[Opening Information section]

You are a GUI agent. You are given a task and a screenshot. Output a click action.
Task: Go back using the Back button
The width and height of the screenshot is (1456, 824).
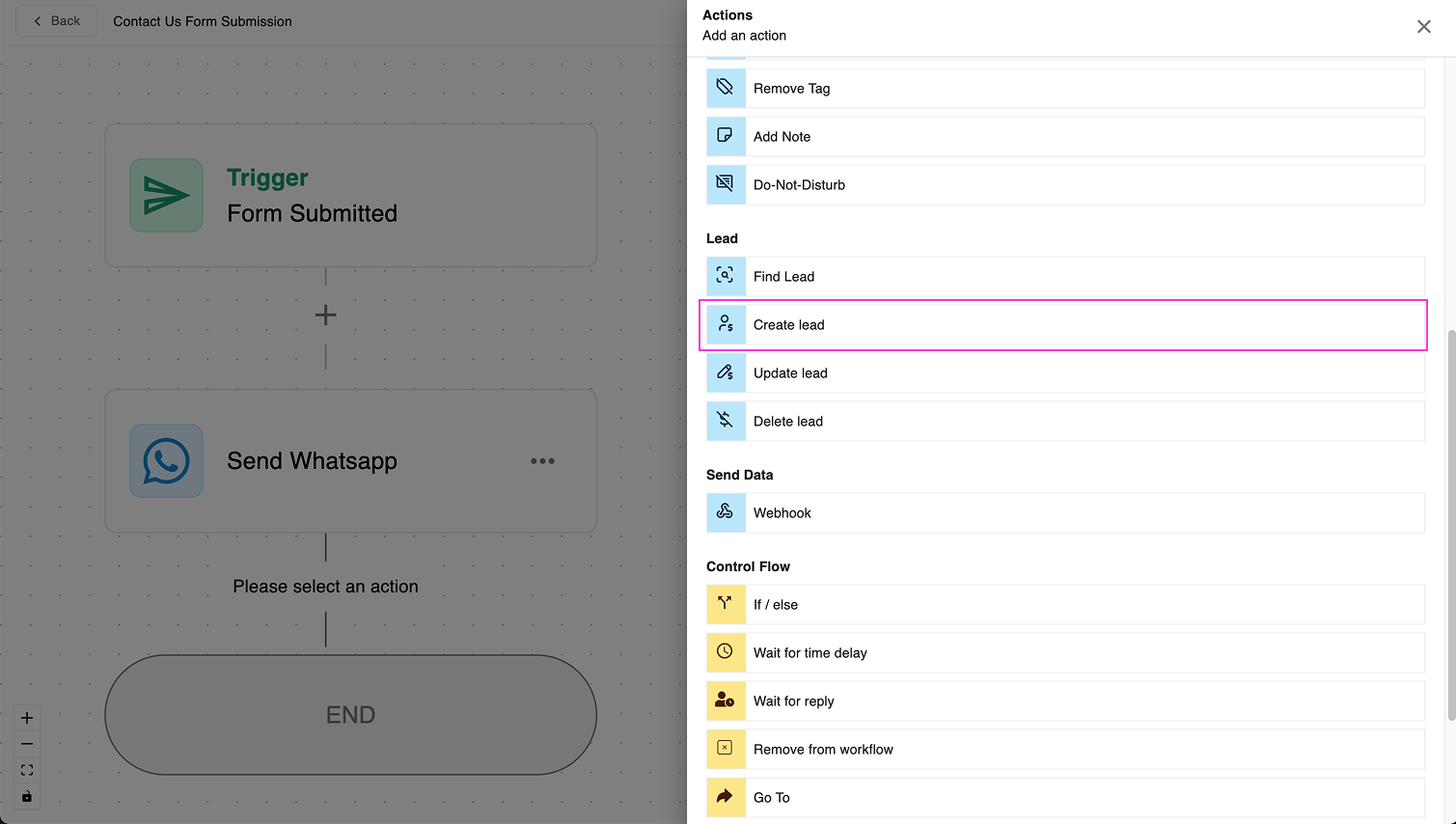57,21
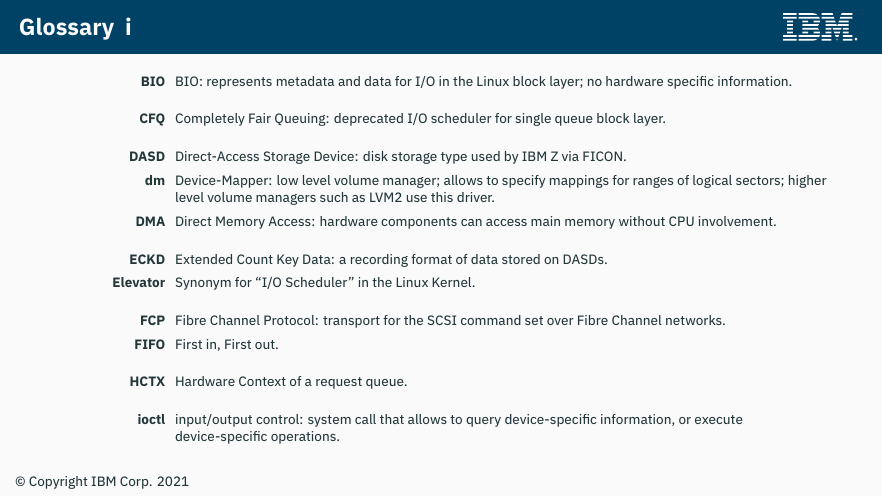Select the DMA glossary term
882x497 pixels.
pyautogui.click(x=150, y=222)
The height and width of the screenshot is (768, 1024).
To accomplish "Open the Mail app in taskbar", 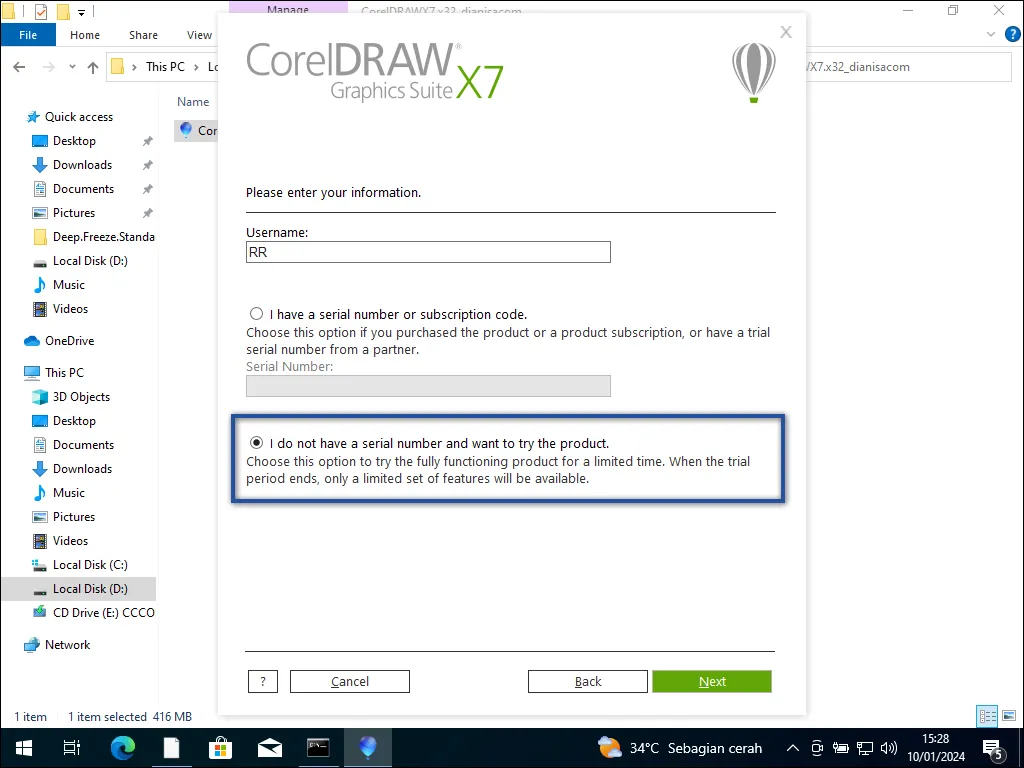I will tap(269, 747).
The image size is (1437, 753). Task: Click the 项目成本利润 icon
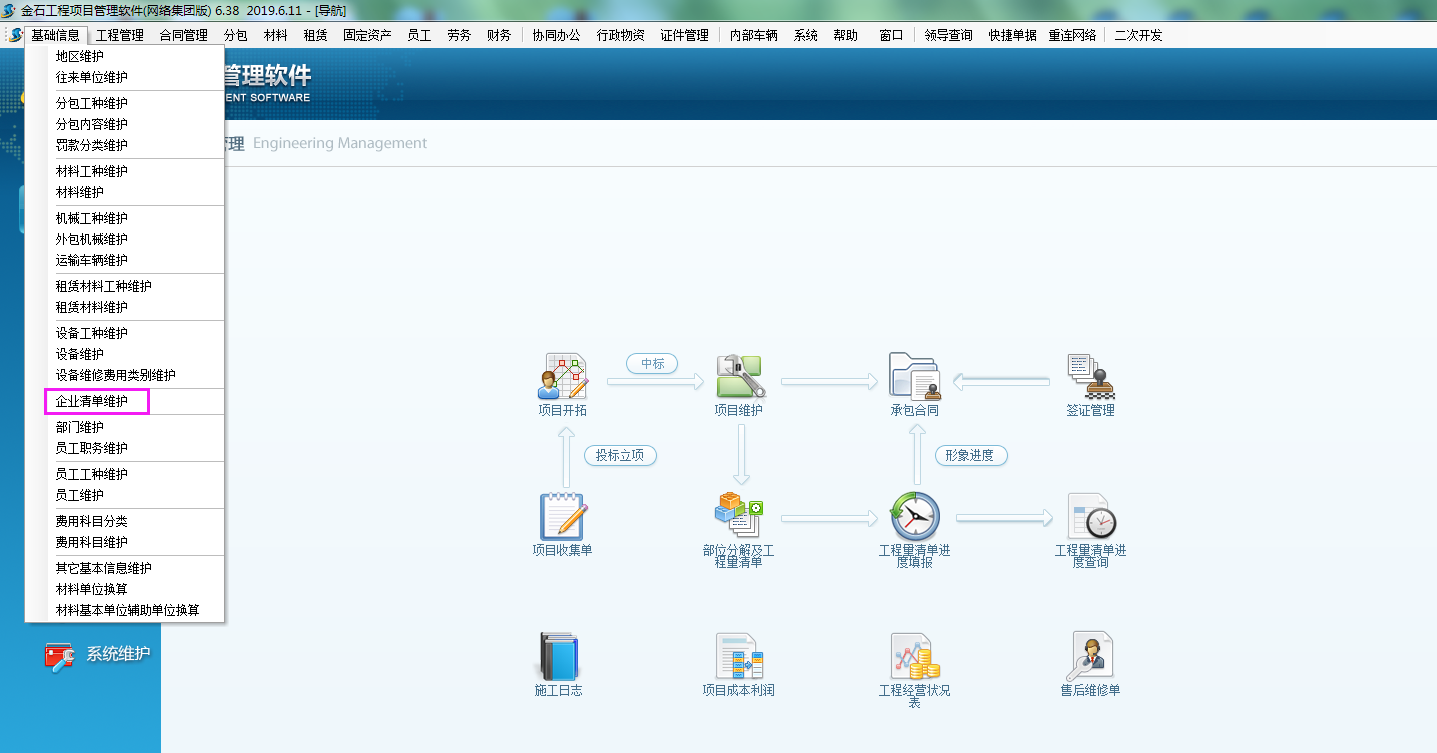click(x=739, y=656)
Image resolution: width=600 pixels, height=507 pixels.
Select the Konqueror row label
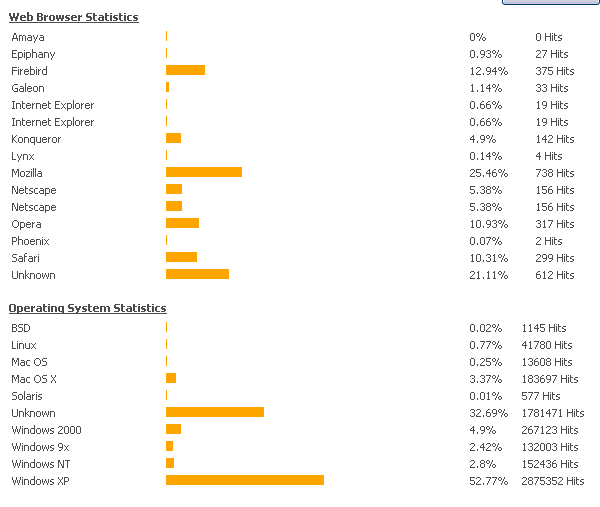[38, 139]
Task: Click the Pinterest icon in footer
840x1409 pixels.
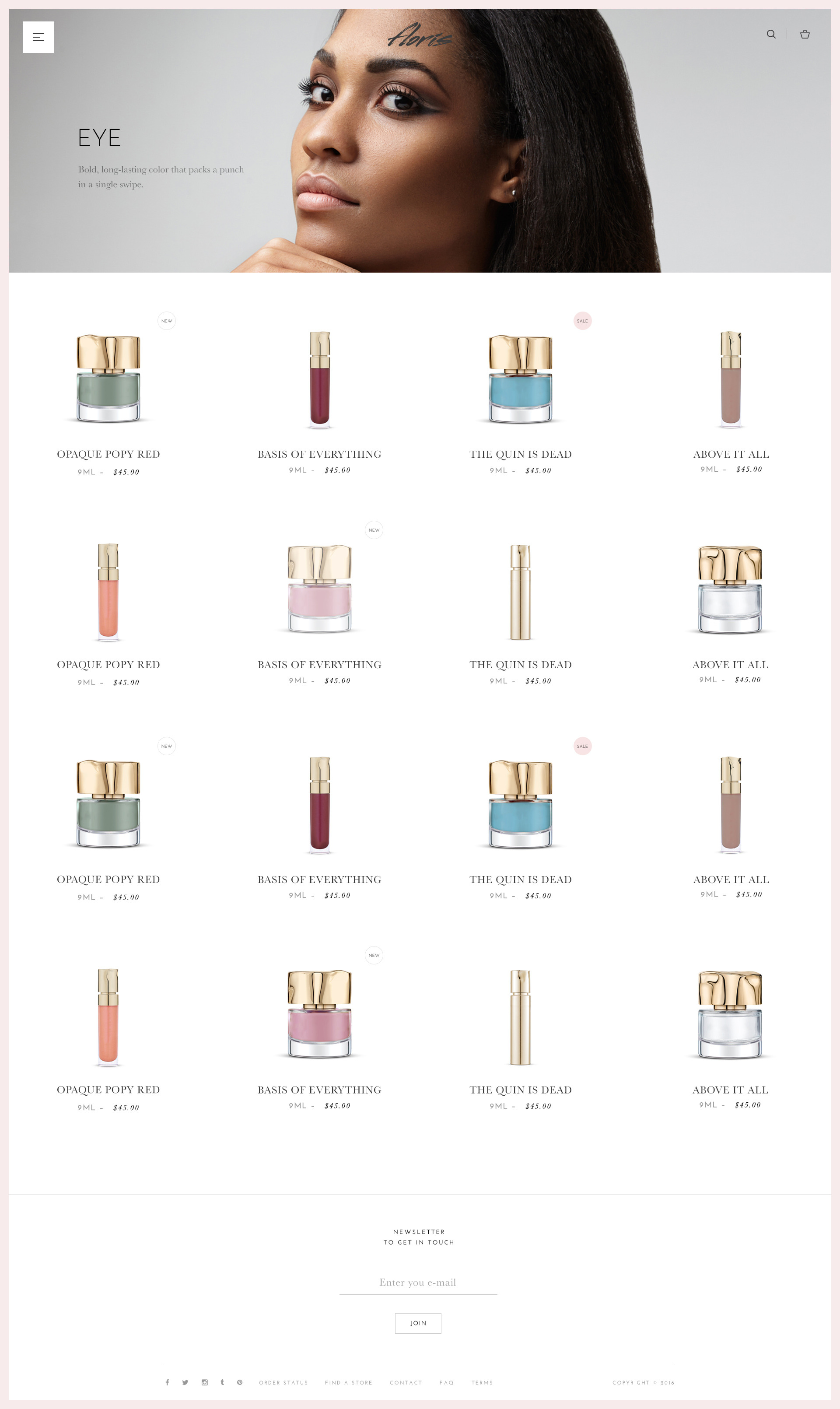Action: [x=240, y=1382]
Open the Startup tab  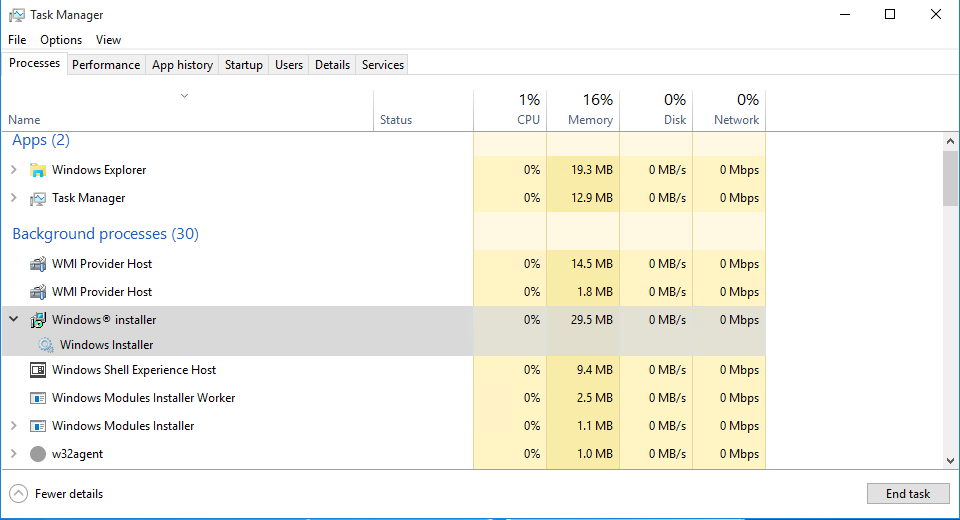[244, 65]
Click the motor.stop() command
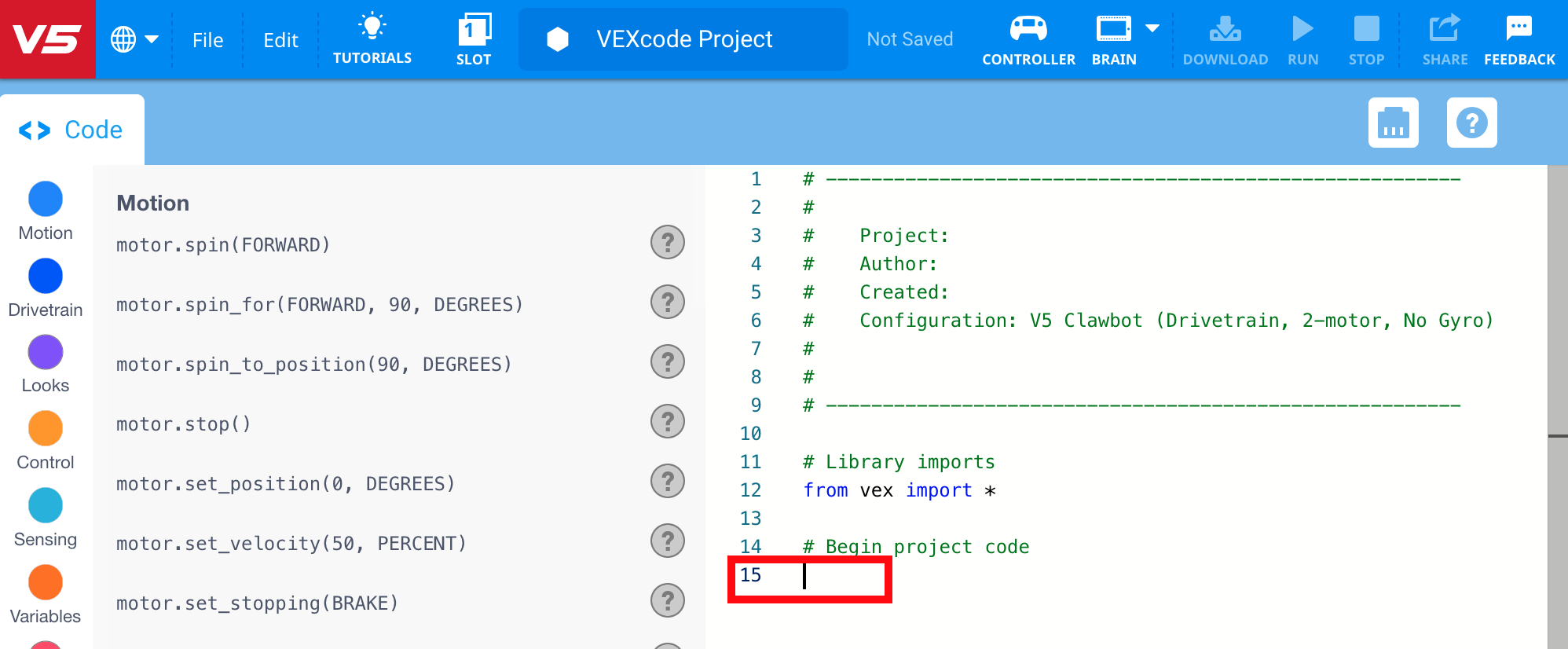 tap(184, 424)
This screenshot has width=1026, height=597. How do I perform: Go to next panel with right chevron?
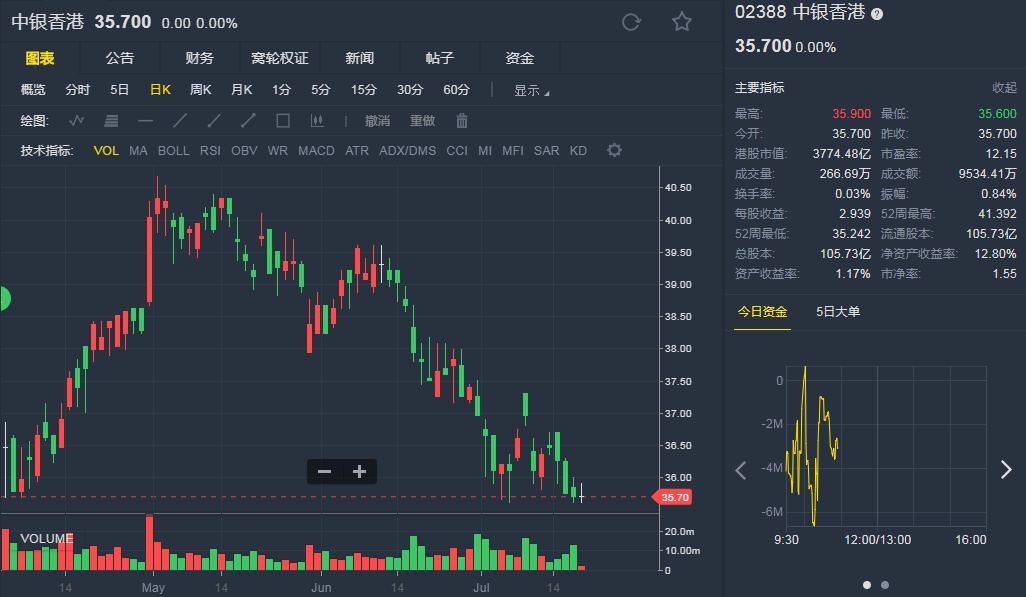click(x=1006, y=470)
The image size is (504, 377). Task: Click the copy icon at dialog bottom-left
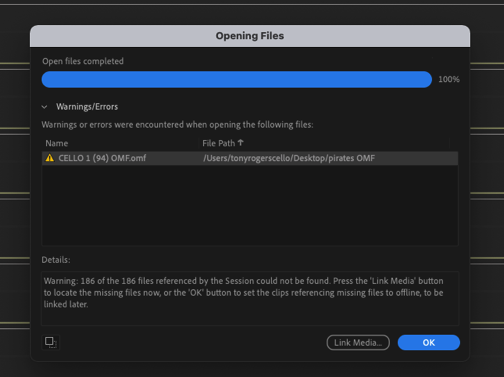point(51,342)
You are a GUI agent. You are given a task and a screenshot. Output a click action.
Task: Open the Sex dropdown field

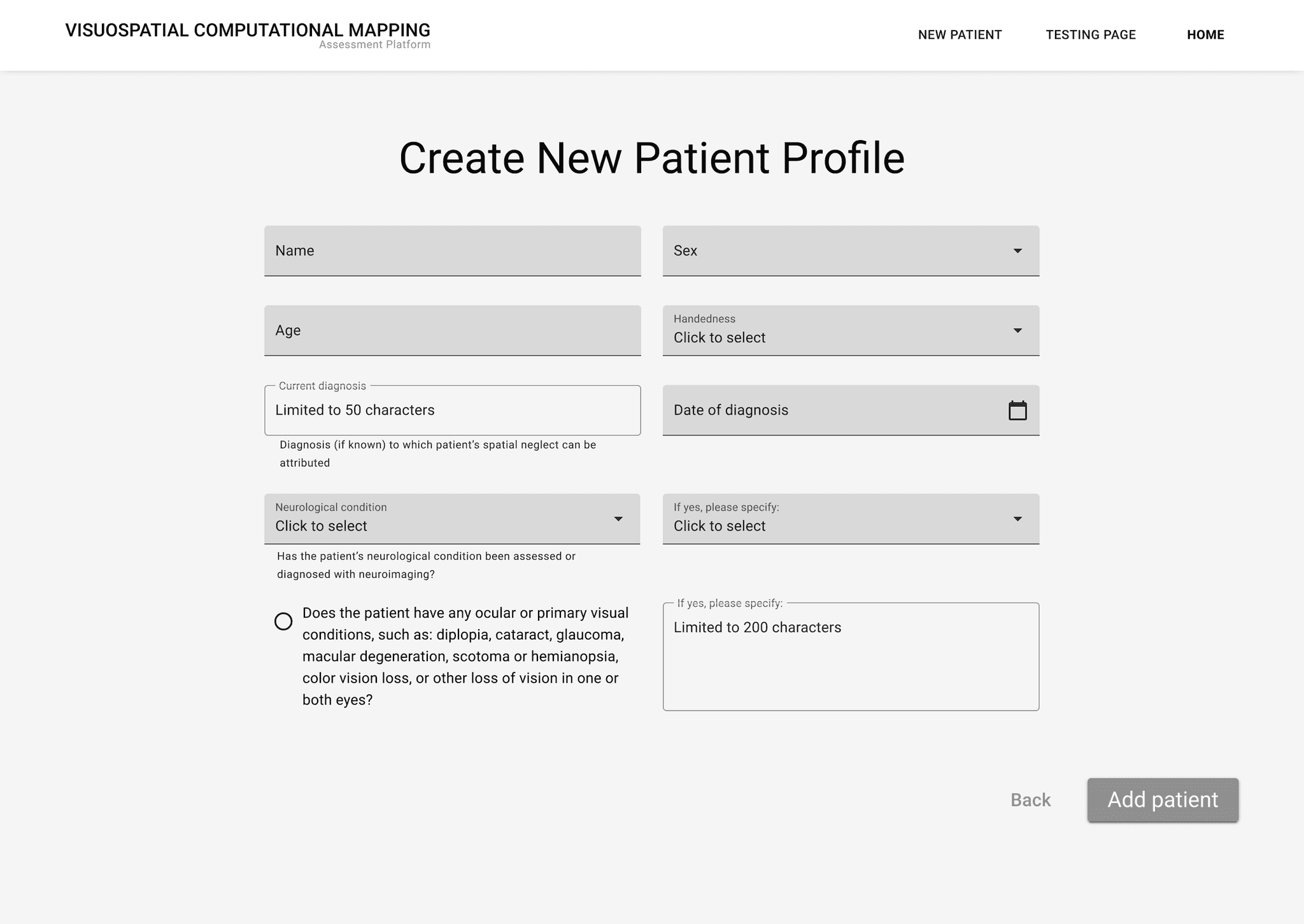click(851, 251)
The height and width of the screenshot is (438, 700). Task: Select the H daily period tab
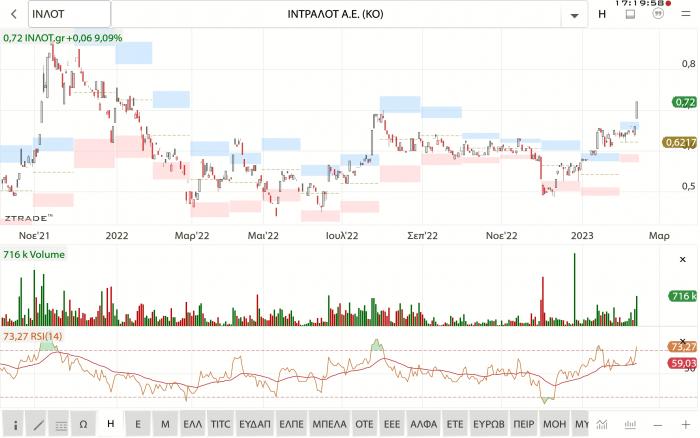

[Closing Information section]

→ **The task**
Emit the lines of the data above from the one containing "Click the motor.stop() command" through its final line, both endpoints included. Pictures do not belong in the output.

→ **Answer to the exercise**
Click the motor.stop() command
 tap(184, 424)
This screenshot has width=1026, height=597. How do I perform: Go to next panel with right chevron?
click(x=1006, y=470)
The image size is (504, 377). Task: Click the copy icon at dialog bottom-left
point(51,342)
You are a GUI agent. You are given a task and a screenshot. Output a click action.
Task: Open the Sex dropdown field

click(851, 251)
The height and width of the screenshot is (438, 700). Task: Select the H daily period tab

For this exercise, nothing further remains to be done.